Description
Describe the issue linked to the documentation
tl;dr: A page is missing from the Zarr docs which distinguishes between the different layers of specs, APIs, ABCs, formats etc.
It took me a year of working closely with zarr (via VirtualiZarr) to fully understand that "Zarr" is a multi-layered thing, which you can opt-in and out of at many different levels.
What is zarr?
My current understanding is that "Zarr" encompasses all of these things:
- A canonical on-disk file format, for both file and object storage, sometimes known as "native zarr",
- A specification for how to serialize and de-serialize array data and metadata as byte streams to an arbitrary key-value store,
- A python ABC for
Store
subclasses, which are key-value stores with a standardized API implementing the spec, but otherwise can do whatever they like behind the scenes, including not writing using the "native zarr" format, - A set of canonical python
Store
implementations, which generally do write using the "native zarr" format, - A python API for interacting with those
Store
subclasses, allowing python client code to treat many storage systems as interchangable. - A set of informal extensions, metadata standards, and a nascent framework for formalizing the extensions.
I feel this nuance and hierarchy is not clearly documented anywhere.
"Zarr" projects and how they fit in
It matters because there are now many projects which opt-in to some of these layers but not others. For example:
- The "zarr specification" is (2) and only (2), it doesn't actually touch on any of the other layers.
- Much of the data in the wild today follows (1), even though AFAIK that layout isn't actually formally described anywhere official?! It obeys (2), but we're just lucky that the mapping from file/object storage to a KV store is so obvious that it's still easy to write readers implemented in any language without a formal description of (1).
- Zarr-python
- Zarr-python's
zarr.abc
provides (3), - Zarr-python's
zarr.storage
provides (4), which writes to local and object storage using (1) but without explicitly noting that, - Zarr-python's
zarr.api
provides (5), and can only interact with implementations of (3), such as (4),
- Zarr-python's
- Zarr implementations in other languages (such as
zarr-js
) generally use (1) as their format, following (2), and take vague inspiration from (4) and (5).- Tensorstore is included in that category, as it uses (1) on disk.
- VirtualiZarr's new
ManifestStore
class is a concrete implementation of (3), but it eschews (1), with the aim of allowing access to an extensible set of non-zarr data formats on disk via (5). - Icechunk
- Icechunk's python API implements (3) so that it can be used with (5),
- Icechunk's spec is an alternative format to (1), but still follows (2),
- Icechunk's rust client obeys (2) but otherwise nothing else IIUC,
- A non-python library binding to Icechunk's rust client (as
zarrs
has done) would follow (2) and the Icechunk spec, potentially with API inspiration from (3) and (5) but otherwise nothing else formal.
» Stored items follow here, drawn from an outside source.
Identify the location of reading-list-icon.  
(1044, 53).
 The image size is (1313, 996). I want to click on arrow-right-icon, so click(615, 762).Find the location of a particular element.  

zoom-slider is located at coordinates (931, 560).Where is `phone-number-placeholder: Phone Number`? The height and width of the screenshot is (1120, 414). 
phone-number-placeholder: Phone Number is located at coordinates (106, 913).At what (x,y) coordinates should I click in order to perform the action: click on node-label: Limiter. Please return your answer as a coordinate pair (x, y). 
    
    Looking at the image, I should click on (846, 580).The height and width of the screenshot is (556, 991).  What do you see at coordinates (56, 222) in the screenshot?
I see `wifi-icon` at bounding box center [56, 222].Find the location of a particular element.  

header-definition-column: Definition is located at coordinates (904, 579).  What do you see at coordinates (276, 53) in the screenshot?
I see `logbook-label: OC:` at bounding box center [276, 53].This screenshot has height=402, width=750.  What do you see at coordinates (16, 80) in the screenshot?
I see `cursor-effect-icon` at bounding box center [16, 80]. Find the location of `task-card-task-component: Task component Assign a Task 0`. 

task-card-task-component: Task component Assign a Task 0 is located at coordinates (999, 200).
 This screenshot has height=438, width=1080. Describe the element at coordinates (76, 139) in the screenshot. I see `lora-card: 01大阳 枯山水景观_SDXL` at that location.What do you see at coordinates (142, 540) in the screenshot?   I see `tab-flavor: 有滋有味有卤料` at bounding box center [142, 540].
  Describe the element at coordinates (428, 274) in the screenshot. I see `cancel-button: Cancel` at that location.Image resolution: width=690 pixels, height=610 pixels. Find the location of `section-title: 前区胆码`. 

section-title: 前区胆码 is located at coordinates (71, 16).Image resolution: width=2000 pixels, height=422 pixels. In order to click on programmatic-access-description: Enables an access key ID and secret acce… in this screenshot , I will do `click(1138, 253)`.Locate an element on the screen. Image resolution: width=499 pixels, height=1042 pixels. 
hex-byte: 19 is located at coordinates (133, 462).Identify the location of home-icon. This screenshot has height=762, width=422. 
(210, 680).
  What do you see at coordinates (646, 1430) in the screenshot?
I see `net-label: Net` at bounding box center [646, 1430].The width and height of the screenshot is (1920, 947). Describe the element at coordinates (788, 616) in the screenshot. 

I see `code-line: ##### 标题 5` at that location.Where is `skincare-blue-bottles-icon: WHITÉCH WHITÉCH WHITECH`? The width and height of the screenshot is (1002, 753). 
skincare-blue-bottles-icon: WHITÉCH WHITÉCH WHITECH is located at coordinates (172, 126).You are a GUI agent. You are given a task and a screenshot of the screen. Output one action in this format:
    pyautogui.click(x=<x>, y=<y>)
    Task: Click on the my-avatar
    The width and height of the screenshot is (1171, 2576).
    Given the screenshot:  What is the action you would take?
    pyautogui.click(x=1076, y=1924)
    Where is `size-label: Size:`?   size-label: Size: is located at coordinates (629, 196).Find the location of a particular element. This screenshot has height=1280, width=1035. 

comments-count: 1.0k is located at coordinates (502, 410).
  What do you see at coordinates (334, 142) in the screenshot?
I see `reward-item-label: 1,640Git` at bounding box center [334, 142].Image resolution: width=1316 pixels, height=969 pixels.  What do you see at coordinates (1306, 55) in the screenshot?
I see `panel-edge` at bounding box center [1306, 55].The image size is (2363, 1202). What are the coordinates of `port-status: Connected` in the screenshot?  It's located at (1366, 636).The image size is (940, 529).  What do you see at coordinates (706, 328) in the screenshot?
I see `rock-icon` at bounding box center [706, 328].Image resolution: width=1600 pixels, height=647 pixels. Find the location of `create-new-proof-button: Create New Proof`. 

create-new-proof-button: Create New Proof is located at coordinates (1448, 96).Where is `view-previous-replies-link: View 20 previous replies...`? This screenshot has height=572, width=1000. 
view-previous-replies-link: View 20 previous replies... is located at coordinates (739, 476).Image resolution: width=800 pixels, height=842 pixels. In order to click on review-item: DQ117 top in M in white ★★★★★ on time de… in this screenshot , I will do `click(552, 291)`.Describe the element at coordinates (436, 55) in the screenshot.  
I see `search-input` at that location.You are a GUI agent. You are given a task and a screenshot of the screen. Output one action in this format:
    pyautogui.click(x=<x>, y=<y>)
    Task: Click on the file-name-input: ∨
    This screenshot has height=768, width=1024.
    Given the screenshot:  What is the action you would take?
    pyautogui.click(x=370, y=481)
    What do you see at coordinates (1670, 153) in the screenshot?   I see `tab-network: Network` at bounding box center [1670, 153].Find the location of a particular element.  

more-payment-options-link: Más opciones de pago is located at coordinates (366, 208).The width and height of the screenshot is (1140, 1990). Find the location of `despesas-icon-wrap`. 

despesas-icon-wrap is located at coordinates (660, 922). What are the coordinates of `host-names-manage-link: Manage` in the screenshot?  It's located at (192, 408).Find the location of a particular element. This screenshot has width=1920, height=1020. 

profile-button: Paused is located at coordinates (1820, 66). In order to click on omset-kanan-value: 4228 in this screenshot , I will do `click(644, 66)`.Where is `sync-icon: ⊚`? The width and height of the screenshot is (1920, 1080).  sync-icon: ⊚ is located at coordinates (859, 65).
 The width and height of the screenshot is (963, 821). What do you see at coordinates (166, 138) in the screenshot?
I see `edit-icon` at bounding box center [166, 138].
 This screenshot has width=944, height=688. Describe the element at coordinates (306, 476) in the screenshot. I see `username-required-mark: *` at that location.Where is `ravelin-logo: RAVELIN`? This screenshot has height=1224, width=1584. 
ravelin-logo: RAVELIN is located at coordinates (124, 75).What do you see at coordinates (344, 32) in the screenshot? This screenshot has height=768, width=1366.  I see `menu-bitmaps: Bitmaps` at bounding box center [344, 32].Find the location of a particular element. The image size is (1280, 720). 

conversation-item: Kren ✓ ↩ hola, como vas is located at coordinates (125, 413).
- Xarray is a key user of (5), but also quietly does a few things that falls under (6) (e.g. the
coordinates
attribute it adds), - GeoZarr and other extension efforts are only about (6),
- OME-Zarr is possibly also just (6)?
- Consolidated metadata is an example of (6), but one that's supported by (3), (4), and (5) (but not necessarily by other
Store
implementations). - Kerchunk has it's own replacement for (1), but to read it you need to use the
FSSpecStore
implementation that's part of (4).
Current docs
The main zarr homepage only says
Zarr is a community project to develop specifications and software for storage of large N-dimensional typed arrays
which is true but insufficient.
This is a problem because it leads to confusion as to what zarr "is" - for example many people understandably but mistakenly think that (1) is Zarr, and that (2) is the specification for this file format. It also makes it harder for potential contributors (e.g. @nenb) to place their ideas within the framework of the zarr project.
I think this separation of layers is awesome, I just wish I could have understood it a year earlier via reading the docs, instead of having to have it explained to me one-to-one by the likes of @d-v-b, @jhamman, and @rabernat.
cc also @maxrjones @paraseba
Suggested fix for documentation
We should have a new page on the main Zarr docs explaining these layers, and a page on the zarr-python docs explaining how it fits into this framework. Other projects such as Icechunk and VirtualiZarr can then more easily explain their relationship to Zarr.